Tanto San Emeterio como Pozo han sido inscritos y podrían jugar el domingo si el técnico rojiblanco lo considerara oportuno, pero hablar de fichajes en plural si no hay ninguna salida del equipo es un escenario que ahora mismo se antoja bastante improbable. Los dos jugadores que siguen en la rampa de salida, Varas y Baena, continúan trabajando con normalidad junto a sus compañeros y el día 31 de agosto, en el que se cierra el mercado de fichajes, cada vez está más cerca. Desde la entidad granadina se llegó a contactar con Javier Espinosa, jugador del Levante que ya fue cedido al Granada la pasada campaña, pero a pesar de que a día de hoy no es un jugador especialmente importante en los esquemas del conjunto granota su hipotética llegada parece bloqueada de igual manera que la llegada de un tercer delantero que compitiera por el puesto con Adrián Ramos y Rodri, los dos 'nueves' con los que cuenta actualmente el equipo rojiblanco.
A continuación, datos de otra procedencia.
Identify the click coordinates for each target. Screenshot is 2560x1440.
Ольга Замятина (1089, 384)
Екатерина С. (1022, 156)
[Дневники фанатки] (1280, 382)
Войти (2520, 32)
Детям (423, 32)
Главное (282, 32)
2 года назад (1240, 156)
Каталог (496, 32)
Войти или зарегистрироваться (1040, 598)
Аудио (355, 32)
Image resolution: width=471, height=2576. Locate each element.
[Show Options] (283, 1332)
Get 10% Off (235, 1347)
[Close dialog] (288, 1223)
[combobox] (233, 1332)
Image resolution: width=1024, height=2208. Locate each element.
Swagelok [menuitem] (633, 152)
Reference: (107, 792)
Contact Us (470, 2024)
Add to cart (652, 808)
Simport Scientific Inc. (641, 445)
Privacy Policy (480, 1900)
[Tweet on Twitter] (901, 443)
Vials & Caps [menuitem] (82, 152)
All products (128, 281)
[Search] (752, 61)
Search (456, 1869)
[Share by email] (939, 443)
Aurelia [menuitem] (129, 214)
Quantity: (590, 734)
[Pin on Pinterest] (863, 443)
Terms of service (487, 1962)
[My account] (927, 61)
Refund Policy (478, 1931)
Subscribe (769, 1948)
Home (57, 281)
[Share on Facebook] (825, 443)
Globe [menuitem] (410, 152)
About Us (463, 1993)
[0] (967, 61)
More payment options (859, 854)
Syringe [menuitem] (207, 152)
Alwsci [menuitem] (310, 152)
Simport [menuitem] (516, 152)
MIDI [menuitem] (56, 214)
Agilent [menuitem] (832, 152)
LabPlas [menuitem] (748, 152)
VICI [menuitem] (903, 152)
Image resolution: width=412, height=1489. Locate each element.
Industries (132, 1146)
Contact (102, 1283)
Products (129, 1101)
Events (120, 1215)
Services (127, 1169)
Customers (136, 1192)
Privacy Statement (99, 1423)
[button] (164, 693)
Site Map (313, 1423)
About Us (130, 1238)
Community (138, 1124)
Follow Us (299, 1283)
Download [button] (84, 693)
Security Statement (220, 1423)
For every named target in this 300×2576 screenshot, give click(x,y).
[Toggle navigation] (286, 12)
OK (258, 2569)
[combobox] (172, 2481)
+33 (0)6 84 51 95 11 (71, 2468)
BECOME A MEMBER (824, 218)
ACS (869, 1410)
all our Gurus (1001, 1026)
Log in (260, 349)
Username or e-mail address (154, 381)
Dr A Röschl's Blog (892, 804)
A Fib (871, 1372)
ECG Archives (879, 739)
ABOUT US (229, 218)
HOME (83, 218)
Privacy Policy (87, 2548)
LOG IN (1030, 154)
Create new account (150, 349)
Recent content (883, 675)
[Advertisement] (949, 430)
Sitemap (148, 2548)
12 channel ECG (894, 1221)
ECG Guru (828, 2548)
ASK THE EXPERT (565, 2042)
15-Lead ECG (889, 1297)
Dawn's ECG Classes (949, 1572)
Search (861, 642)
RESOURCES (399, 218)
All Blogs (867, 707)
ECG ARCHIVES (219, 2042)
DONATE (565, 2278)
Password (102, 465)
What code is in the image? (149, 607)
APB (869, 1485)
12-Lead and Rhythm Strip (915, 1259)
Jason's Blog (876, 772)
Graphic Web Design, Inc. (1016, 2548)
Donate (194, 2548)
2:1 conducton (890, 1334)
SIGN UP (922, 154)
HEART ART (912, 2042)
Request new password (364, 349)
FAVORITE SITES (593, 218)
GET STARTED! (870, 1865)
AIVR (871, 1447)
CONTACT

Tanto en pretemporada como en la primera jornada de Liga los granadinos demostraron carencias en materia ofensiva que no se sabe si quedarán resueltas en los próximos partidos. Si ante el Lugo el equipo sigue sin tener mordiente en ataque se hará más evidente la necesidad de incorporar a un mediapunta o a un delantero, pero la situación actual de los rojiblancos es un círculo vicioso y el poder firmar a estos jugadores de ataque dependerá de las posibilidades económicas de la entidad.

El fichar a jugadores que no pueden ser inscritos y que buscan un nuevo destino por no poder jugar en un club de Segunda a causa del tope salarial es un problema que en estos momentos está afrontando el vecino Málaga CF, que se disponía a firmar a Álvaro Jiménez pero al no poder inscribir al jugador corre el riesgo de que emigre a otro equipo de Segunda.